>>>>

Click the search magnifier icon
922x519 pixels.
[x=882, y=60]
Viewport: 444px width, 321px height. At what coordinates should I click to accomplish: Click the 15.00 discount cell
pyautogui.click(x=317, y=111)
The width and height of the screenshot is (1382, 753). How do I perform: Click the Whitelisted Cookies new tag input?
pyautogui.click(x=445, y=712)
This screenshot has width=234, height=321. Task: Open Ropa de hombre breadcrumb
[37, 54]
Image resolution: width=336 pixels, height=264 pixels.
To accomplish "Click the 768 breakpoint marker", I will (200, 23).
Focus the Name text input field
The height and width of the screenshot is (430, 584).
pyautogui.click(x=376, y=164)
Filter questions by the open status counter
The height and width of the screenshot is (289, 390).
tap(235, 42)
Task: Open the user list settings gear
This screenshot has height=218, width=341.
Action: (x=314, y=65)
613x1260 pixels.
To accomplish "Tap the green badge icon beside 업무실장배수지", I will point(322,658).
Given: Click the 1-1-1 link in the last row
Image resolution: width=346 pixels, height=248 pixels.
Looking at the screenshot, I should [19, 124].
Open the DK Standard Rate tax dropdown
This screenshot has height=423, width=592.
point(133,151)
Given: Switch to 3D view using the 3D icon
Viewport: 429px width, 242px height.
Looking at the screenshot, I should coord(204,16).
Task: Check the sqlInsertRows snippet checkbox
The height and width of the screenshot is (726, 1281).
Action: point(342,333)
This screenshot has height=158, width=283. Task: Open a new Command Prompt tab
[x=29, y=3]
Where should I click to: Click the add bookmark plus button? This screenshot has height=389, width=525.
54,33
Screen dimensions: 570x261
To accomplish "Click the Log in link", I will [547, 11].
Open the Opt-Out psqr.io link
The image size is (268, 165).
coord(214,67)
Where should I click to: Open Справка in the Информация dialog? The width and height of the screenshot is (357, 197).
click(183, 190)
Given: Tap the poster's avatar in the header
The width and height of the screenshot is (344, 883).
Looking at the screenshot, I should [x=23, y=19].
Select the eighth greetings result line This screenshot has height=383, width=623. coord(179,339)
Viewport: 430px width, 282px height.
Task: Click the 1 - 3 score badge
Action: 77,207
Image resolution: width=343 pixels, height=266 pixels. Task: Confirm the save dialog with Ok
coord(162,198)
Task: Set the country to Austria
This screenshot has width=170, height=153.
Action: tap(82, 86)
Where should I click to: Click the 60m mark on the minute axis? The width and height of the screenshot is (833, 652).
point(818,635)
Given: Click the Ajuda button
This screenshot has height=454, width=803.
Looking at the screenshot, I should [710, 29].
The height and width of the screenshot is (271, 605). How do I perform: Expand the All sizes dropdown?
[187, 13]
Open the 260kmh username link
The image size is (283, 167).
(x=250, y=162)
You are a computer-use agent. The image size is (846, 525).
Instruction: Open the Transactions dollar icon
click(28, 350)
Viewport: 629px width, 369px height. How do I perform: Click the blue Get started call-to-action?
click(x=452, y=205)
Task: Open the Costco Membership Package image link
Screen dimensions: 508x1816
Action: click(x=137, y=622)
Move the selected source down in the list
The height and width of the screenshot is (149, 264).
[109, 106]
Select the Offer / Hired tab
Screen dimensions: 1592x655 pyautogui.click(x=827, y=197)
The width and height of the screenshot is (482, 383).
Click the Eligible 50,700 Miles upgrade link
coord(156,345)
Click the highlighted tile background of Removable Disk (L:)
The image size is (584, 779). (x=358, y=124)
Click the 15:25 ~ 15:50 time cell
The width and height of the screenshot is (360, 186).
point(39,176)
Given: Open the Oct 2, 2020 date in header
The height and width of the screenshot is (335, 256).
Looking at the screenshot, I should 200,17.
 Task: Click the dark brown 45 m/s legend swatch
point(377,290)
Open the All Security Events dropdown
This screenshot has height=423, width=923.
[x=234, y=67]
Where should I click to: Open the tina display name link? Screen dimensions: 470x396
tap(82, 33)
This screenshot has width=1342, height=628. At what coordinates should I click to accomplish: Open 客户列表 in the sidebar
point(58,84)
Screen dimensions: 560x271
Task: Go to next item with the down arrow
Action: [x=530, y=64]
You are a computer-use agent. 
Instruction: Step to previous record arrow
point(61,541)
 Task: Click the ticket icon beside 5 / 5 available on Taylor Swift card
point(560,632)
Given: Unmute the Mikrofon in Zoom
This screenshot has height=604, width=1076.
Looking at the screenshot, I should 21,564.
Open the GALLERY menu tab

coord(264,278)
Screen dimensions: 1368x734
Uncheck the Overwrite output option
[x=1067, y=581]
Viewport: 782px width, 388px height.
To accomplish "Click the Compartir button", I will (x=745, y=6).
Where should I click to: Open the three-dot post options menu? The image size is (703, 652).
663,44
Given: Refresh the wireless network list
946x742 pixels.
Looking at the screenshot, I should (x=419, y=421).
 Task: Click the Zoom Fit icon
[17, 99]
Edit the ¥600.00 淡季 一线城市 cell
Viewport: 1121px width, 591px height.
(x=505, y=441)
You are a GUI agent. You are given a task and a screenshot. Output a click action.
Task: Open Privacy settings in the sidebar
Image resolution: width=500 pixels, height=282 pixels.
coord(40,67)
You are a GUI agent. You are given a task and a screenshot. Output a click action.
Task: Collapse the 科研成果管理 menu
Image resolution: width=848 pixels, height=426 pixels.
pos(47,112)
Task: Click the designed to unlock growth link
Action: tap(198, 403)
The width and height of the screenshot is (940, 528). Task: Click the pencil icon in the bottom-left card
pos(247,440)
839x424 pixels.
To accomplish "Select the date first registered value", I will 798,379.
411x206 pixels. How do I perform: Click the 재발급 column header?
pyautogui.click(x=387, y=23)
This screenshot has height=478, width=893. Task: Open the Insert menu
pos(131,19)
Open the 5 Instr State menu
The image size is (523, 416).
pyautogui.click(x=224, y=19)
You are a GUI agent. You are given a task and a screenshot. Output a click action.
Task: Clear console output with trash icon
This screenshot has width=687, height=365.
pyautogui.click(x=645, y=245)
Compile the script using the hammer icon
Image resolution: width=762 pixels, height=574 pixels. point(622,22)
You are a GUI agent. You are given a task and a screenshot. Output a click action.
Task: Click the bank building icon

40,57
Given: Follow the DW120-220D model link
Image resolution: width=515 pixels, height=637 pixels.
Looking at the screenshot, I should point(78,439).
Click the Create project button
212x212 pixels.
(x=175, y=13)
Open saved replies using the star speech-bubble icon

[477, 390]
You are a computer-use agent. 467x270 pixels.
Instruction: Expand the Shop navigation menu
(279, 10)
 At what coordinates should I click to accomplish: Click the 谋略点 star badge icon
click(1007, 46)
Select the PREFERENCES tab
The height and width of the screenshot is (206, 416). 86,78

<<<<

YOUR INSTRUCTIONS
When you transcribe the listing, make each line match the original exactly.

RESULT FOR THIS TASK
Click the search magnifier icon
922x519 pixels.
[x=882, y=60]
Viewport: 444px width, 321px height. At what coordinates should I click to accomplish: Click the 15.00 discount cell
pyautogui.click(x=317, y=111)
The width and height of the screenshot is (1382, 753). How do I perform: Click the Whitelisted Cookies new tag input?
pyautogui.click(x=445, y=712)
This screenshot has width=234, height=321. Task: Open Ropa de hombre breadcrumb
[37, 54]
Image resolution: width=336 pixels, height=264 pixels.
To accomplish "Click the 768 breakpoint marker", I will (200, 23).
Focus the Name text input field
The height and width of the screenshot is (430, 584).
pyautogui.click(x=376, y=164)
Filter questions by the open status counter
The height and width of the screenshot is (289, 390).
tap(235, 42)
Task: Open the user list settings gear
This screenshot has height=218, width=341.
Action: (x=314, y=65)
613x1260 pixels.
To accomplish "Tap the green badge icon beside 업무실장배수지", I will point(322,658).
Given: Click the 1-1-1 link in the last row
Image resolution: width=346 pixels, height=248 pixels.
Looking at the screenshot, I should [19, 124].
Open the DK Standard Rate tax dropdown
This screenshot has height=423, width=592.
point(133,151)
Given: Switch to 3D view using the 3D icon
Viewport: 429px width, 242px height.
Looking at the screenshot, I should coord(204,16).
Task: Check the sqlInsertRows snippet checkbox
The height and width of the screenshot is (726, 1281).
Action: point(342,333)
This screenshot has height=158, width=283. Task: Open a new Command Prompt tab
[x=29, y=3]
Where should I click to: Click the add bookmark plus button? This screenshot has height=389, width=525.
54,33
Screen dimensions: 570x261
To accomplish "Click the Log in link", I will [547, 11].
Open the Opt-Out psqr.io link
The image size is (268, 165).
coord(214,67)
Where should I click to: Open Справка in the Информация dialog? The width and height of the screenshot is (357, 197).
click(183, 190)
Given: Tap the poster's avatar in the header
The width and height of the screenshot is (344, 883).
Looking at the screenshot, I should [x=23, y=19].
Select the eighth greetings result line This screenshot has height=383, width=623. coord(179,339)
Viewport: 430px width, 282px height.
Task: Click the 1 - 3 score badge
Action: 77,207
Image resolution: width=343 pixels, height=266 pixels. Task: Confirm the save dialog with Ok
coord(162,198)
Task: Set the country to Austria
This screenshot has width=170, height=153.
Action: tap(82, 86)
Where should I click to: Click the 60m mark on the minute axis? The width and height of the screenshot is (833, 652).
point(818,635)
Given: Click the Ajuda button
This screenshot has height=454, width=803.
Looking at the screenshot, I should [710, 29].
The height and width of the screenshot is (271, 605). How do I perform: Expand the All sizes dropdown?
[187, 13]
Open the 260kmh username link
The image size is (283, 167).
(x=250, y=162)
You are a computer-use agent. The image size is (846, 525).
Instruction: Open the Transactions dollar icon
click(28, 350)
Viewport: 629px width, 369px height. How do I perform: Click the blue Get started call-to-action?
click(x=452, y=205)
Task: Open the Costco Membership Package image link
Screen dimensions: 508x1816
Action: click(x=137, y=622)
Move the selected source down in the list
The height and width of the screenshot is (149, 264).
[109, 106]
Select the Offer / Hired tab
Screen dimensions: 1592x655 pyautogui.click(x=827, y=197)
The width and height of the screenshot is (482, 383).
Click the Eligible 50,700 Miles upgrade link
coord(156,345)
Click the highlighted tile background of Removable Disk (L:)
The image size is (584, 779). (x=358, y=124)
Click the 15:25 ~ 15:50 time cell
The width and height of the screenshot is (360, 186).
point(39,176)
Given: Open the Oct 2, 2020 date in header
The height and width of the screenshot is (335, 256).
Looking at the screenshot, I should 200,17.
 Task: Click the dark brown 45 m/s legend swatch
point(377,290)
Open the All Security Events dropdown
This screenshot has height=423, width=923.
[x=234, y=67]
Where should I click to: Open the tina display name link? Screen dimensions: 470x396
tap(82, 33)
This screenshot has width=1342, height=628. At what coordinates should I click to accomplish: Open 客户列表 in the sidebar
point(58,84)
Screen dimensions: 560x271
Task: Go to next item with the down arrow
Action: [x=530, y=64]
You are a computer-use agent. 
Instruction: Step to previous record arrow
point(61,541)
 Task: Click the ticket icon beside 5 / 5 available on Taylor Swift card
point(560,632)
Given: Unmute the Mikrofon in Zoom
This screenshot has height=604, width=1076.
Looking at the screenshot, I should 21,564.
Open the GALLERY menu tab

coord(264,278)
Screen dimensions: 1368x734
Uncheck the Overwrite output option
[x=1067, y=581]
Viewport: 782px width, 388px height.
To accomplish "Click the Compartir button", I will (x=745, y=6).
Where should I click to: Open the three-dot post options menu? The image size is (703, 652).
663,44
Given: Refresh the wireless network list
946x742 pixels.
Looking at the screenshot, I should (x=419, y=421).
 Task: Click the Zoom Fit icon
[17, 99]
Edit the ¥600.00 淡季 一线城市 cell
Viewport: 1121px width, 591px height.
(x=505, y=441)
You are a GUI agent. You are given a task and a screenshot. Output a click action.
Task: Open Privacy settings in the sidebar
Image resolution: width=500 pixels, height=282 pixels.
coord(40,67)
You are a GUI agent. You are given a task and a screenshot. Output a click action.
Task: Collapse the 科研成果管理 menu
Image resolution: width=848 pixels, height=426 pixels.
pos(47,112)
Task: Click the designed to unlock growth link
Action: tap(198, 403)
The width and height of the screenshot is (940, 528). Task: Click the pencil icon in the bottom-left card
pos(247,440)
839x424 pixels.
To accomplish "Select the date first registered value", I will 798,379.
411x206 pixels. How do I perform: Click the 재발급 column header?
pyautogui.click(x=387, y=23)
This screenshot has height=478, width=893. Task: Open the Insert menu
pos(131,19)
Open the 5 Instr State menu
The image size is (523, 416).
pyautogui.click(x=224, y=19)
You are a GUI agent. You are given a task and a screenshot. Output a click action.
Task: Clear console output with trash icon
This screenshot has width=687, height=365.
pyautogui.click(x=645, y=245)
Compile the script using the hammer icon
Image resolution: width=762 pixels, height=574 pixels. point(622,22)
You are a GUI agent. You are given a task and a screenshot. Output a click action.
Task: Click the bank building icon

40,57
Given: Follow the DW120-220D model link
Image resolution: width=515 pixels, height=637 pixels.
Looking at the screenshot, I should point(78,439).
Click the Create project button
212x212 pixels.
(x=175, y=13)
Open saved replies using the star speech-bubble icon

[477, 390]
You are a computer-use agent. 467x270 pixels.
Instruction: Expand the Shop navigation menu
(279, 10)
 At what coordinates should I click to accomplish: Click the 谋略点 star badge icon
click(1007, 46)
Select the PREFERENCES tab
The height and width of the screenshot is (206, 416). 86,78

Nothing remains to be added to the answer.